In the context of what our team is doing, if one phenomenon is a lot worse than the other, this would dramatically shift our focus. If consistency is the most important thing, tackling high percentiles should be our main focus. If faster response is the most important factor, it confirms that our current approach of focusing on making things faster across the board is the right one.
This could be studied in a controlled environment or "in the wild" by intentionally slowing down page loads. The challenge lies in how we measure that users are more satisfied with one scenario than another. By asking them? By measuring session length?
This might work as an opt-in study, with a browser plugin that either doesn't affect load time, inserts randomly slow pageloads, or slows down all pageloads if necessary so that page load time is made very consistent. Then measuring time spent on wikis over a long period of time.
//How results might be actionable: // if we find that stability is more important than average performance, it might encourage us focus on improving high percentiles and extreme cases more than performance across the board. If average performance matters more, this would reinforce our current focus.
**Performance perception thresholds and granularity**
In a controlled environment, it would be interesting to identify the latency threshold for the core mechanics we want to study (eg. reading, editing).
There is a limit to what humans can perceive as being instantaneous, and it seems to depend on context (since studies suggest that audio and haptic latency thresholds are different). It might also depend on age and background, again with studies suggesting that younger people have lower latency thresholds.
This would inform us on what the limit is, beyond which optimizing is pointless, as people can't tell the difference. We could also use this study to study how satisfied people are at different thresholds when they start perceiving latency. Taking a pessimistic example, if moving the needle from say 100ms to 30ms response time increases user satisfaction only from 80 to 82%, it might not justify some the budget allocated to a project aiming to achieve such performance improvements.
Studying this would require a lab setup and big enough cohort of participants.
//How results might be actionable: //knowing what users consider to be an "instant wiki pageload" would inform us on the point beyond which further optimization is futile. Furthermore, identifying the granularity for a perceivable performance difference, it would inform decisions to pursue a given optimization, if the expected savings are below the threshold of what users would perceive to be different.

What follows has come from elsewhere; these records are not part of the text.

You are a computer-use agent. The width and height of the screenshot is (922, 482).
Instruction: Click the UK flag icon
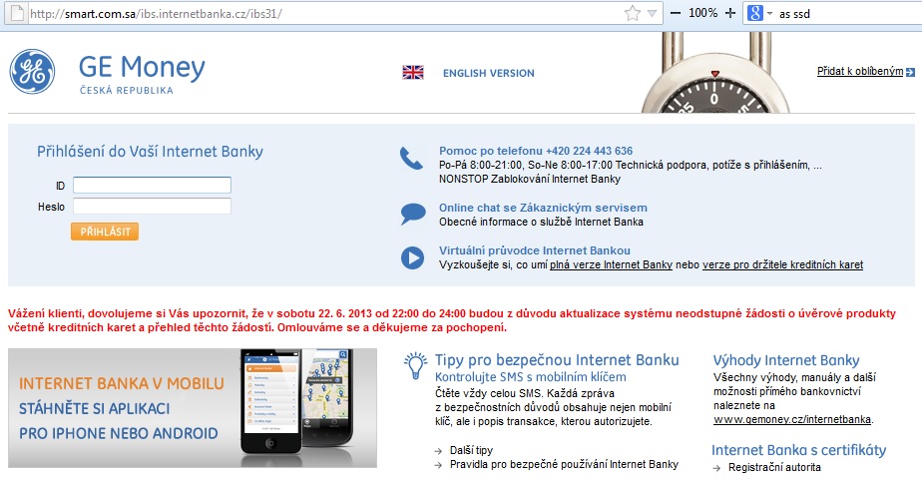[x=413, y=72]

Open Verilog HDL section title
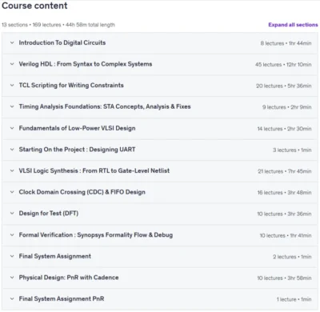86,64
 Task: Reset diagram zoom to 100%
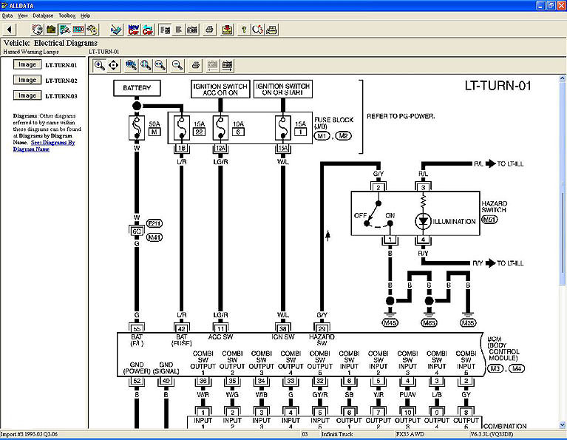(131, 65)
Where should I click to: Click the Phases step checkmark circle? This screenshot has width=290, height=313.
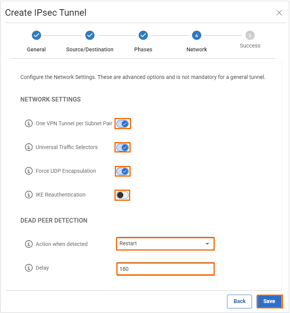[143, 35]
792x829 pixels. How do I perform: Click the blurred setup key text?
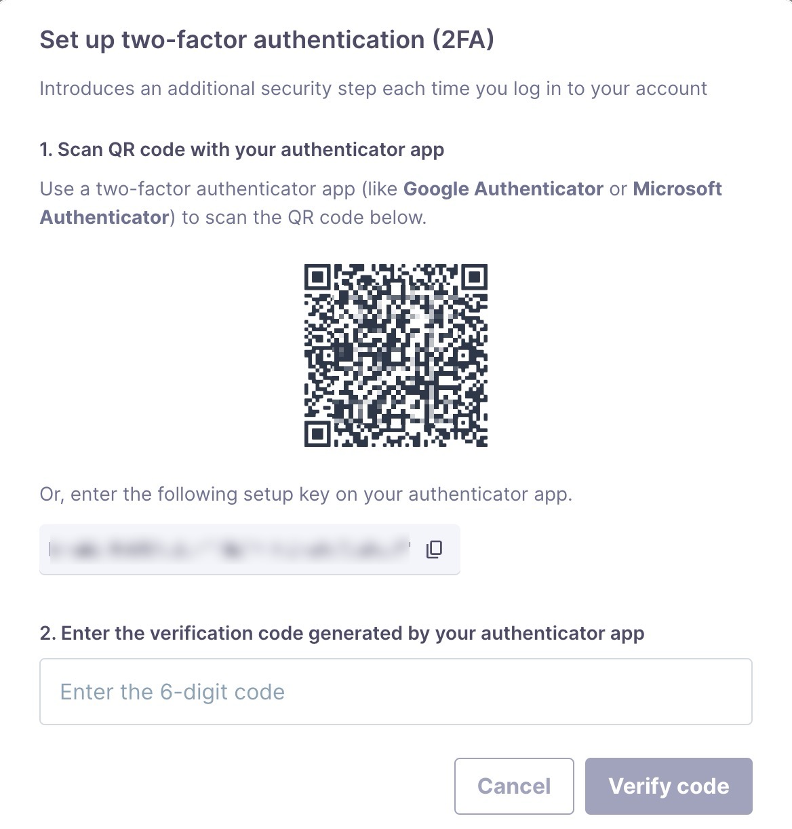(231, 549)
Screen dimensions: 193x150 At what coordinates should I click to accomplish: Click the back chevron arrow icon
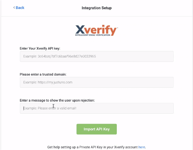point(14,7)
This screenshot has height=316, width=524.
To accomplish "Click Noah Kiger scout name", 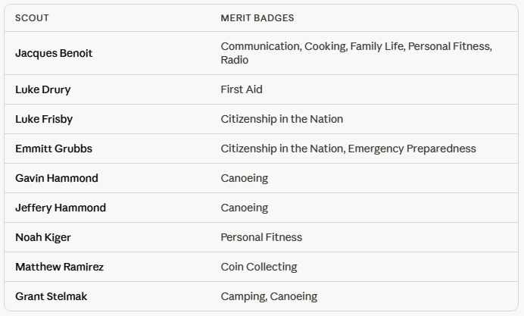I will [x=43, y=237].

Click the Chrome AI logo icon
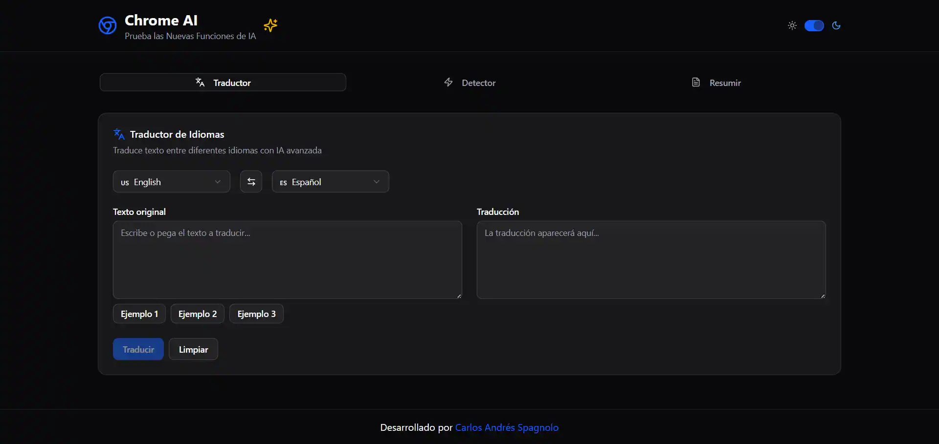(108, 25)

**Gathering user performance scores and automatically guessing them**
We could run a continuous survey on a portion of pages where we capture RUM metrics, asking users after a pageload how fast/pleasant that pageload's performance was. Then from that trove of metrics, through statistical analysis and/or machine learning, find a way to reproduce the average human perceived performance score based on the RUM metrics alone. I think this would be a great project, because it would be tailored to our content, it would hopefully derive meaning from very fine-grained data that is currently disconnected from the real user experience, and it would keep human feedback in the loop. Beyond studying correlation (maybe there isn't enough with the set of RUM metrics we're dealing with), it would also give us a perceived performance thermometer over time, and very interesting data for researchers to work with.
//How results might be actionable: // Having a running score of user performance satisfaction would inform us on how well we're doing, accounting for all external factors. For example, if people develop higher expectations of speed with devices and other websites getting faster, this would allow us to realize that we're lagging behind, if our user perf score lowers while all other performance indicators don't. Having the ability to infer user scoring from low-level data would allow us to detect problematic pageloads and possibly identify patterns in what causes poor satisfaction, which could then inform decisions to optimize specific areas.